Understanding factors that lead to relapse and impact survival following transplant can help influence the choice of subsequent therapies, including intensive induction therapy, low-intensity therapy, targeted therapy, novel immunotherapy agents, and additional cellular therapy [10]. Cellular therapy is of particular interest as the efficacy of allo-HCT in AML primarily revolves around the graft-versus-leukemia (GVL) effect and is mediated by T lymphocytes, often correlating with graft-versus-host disease (GVHD). Horowitz et al. demonstrated the antileukemia effect of GHVD [11], suggesting that the post-transplant alloimmune effects which prevent relapse are also responsible for their side effects. This is supported by evidence that patients who relapse in the setting of GVHD have poorer survival, likely due to the failure to attain an adequate GVL effect [5,9]. In contrast, particularly in patients with no evidence of GVHD, the GVL effect can be enhanced with donor lymphocyte infusions (DLI). DLI alone can lead to a remission in up to 29% of AML patients who relapse post-transplant [12], and remissions can be durable if DLI is administered after achieving remission with chemotherapy [13].

AML relapse post-transplant appears to occur by two primary mechanisms, downregulation of HLA class II on leukemic blasts and T-Cell exhaustion. Downregulation of HLA class II molecules occurs in approximately 50% of patients relapsing after transplant, and this is not present in AML patients relapsing prior to transplant [14]. MHC genes are involved in antigen presentation and stimulation of antitumor response. Therefore, downregulation of MHC class II genes serve as a mechanism by which leukemic blasts evade the GVL effect [14]. The second mechanism is T-Cell exhaustion. Exhaustion of donor bone marrow memory T cells correlates with relapse. These memory T cells express an increased number of inhibitory receptors, including PD-1, TIM-3 CTLA-4, and 2B4. This results in a loss of cytokine production, proliferative capacity, and lytic activity, all of which lead to a decrease in donor-mediated immunity [15]. Understanding the immunologic mechanisms responsible for post-transplant relapses can have implications for determining the most effective therapeutic options.
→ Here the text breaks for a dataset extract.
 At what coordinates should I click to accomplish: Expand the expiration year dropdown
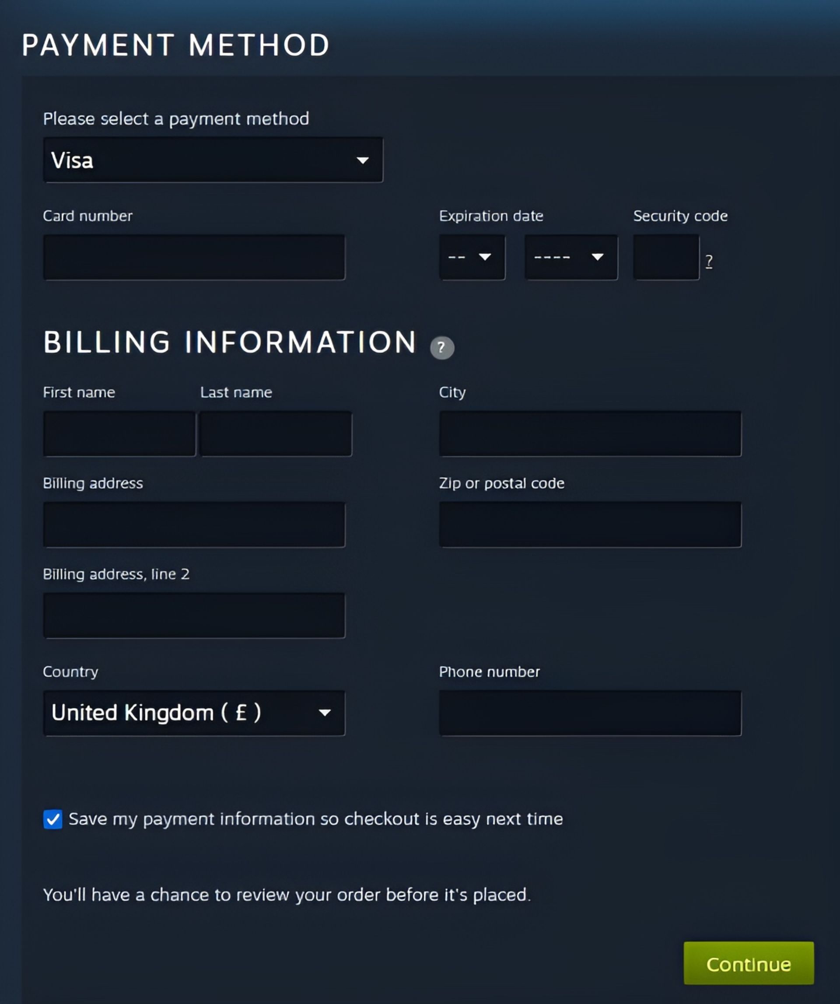570,257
DLI effect is primarily mediated by the immunologic antitumor activity of donor T cells, including antigen-presenting cells, CD4+ T cells, CD8+ T cells, regulatory T cells (T regs), and natural killer (NK) cells [11,16,17]. The GVL effect is mediated by the reversal of T cell exhaustion in CD8+ T cells [18]. DLI can also reconstitute the T cell receptor repertoire and normalize the clonal expansion of CD8+ T cells, further enhancing the GVL response [19].
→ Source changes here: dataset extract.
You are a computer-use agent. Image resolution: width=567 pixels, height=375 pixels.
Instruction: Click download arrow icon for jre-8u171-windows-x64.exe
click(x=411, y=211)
DLI can be used for HLA-matched or mismatched allo-HCTs, from matched related, unrelated, or haploidentical related donors [8]. With the introduction of post-transplant cyclophosphamide (PTCy), T-cell replete haploidentical stem cell transplantation has rapidly expanded [20]. Due to a greater HLA disparity than in HLA-matched donors, haploidentical DLI may exert a more substantial GVL effect [21]. DLI can be used in the treatment or in the prevention of AML relapse. DLI alone has not been shown to control overt relapse, particularly with a high tumor burden. Achieving remission through salvage therapy before DLI has consistently demonstrated superiority to DLI or chemotherapy alone in inducing remission post-allo-HCT for AML relapse [[22], [23], [24]]. Pre-emptive and prophylactic DLIs have also been evaluated in post-transplant settings. Administering DLI before overt hematological relapse may improve outcomes and limit toxicity compared to therapeutic DLI [8], however further exploration of its precise role and effectiveness in this setting is needed. Unfortunately, complete responses and durable remissions related to DLI remain unsatisfying, with 2-yr overall survivals ranging from 15 to 25% [13,25], leaving much to be desired and the need for further work to improve DLI therapy in patients with relapsed AML post-allo-HCT.

In this review, data for DLI use in AML relapse post-transplant will be presented along with adverse effects, pre-DLI therapeutic options, practical concepts, and newer strategies using cellular engineering.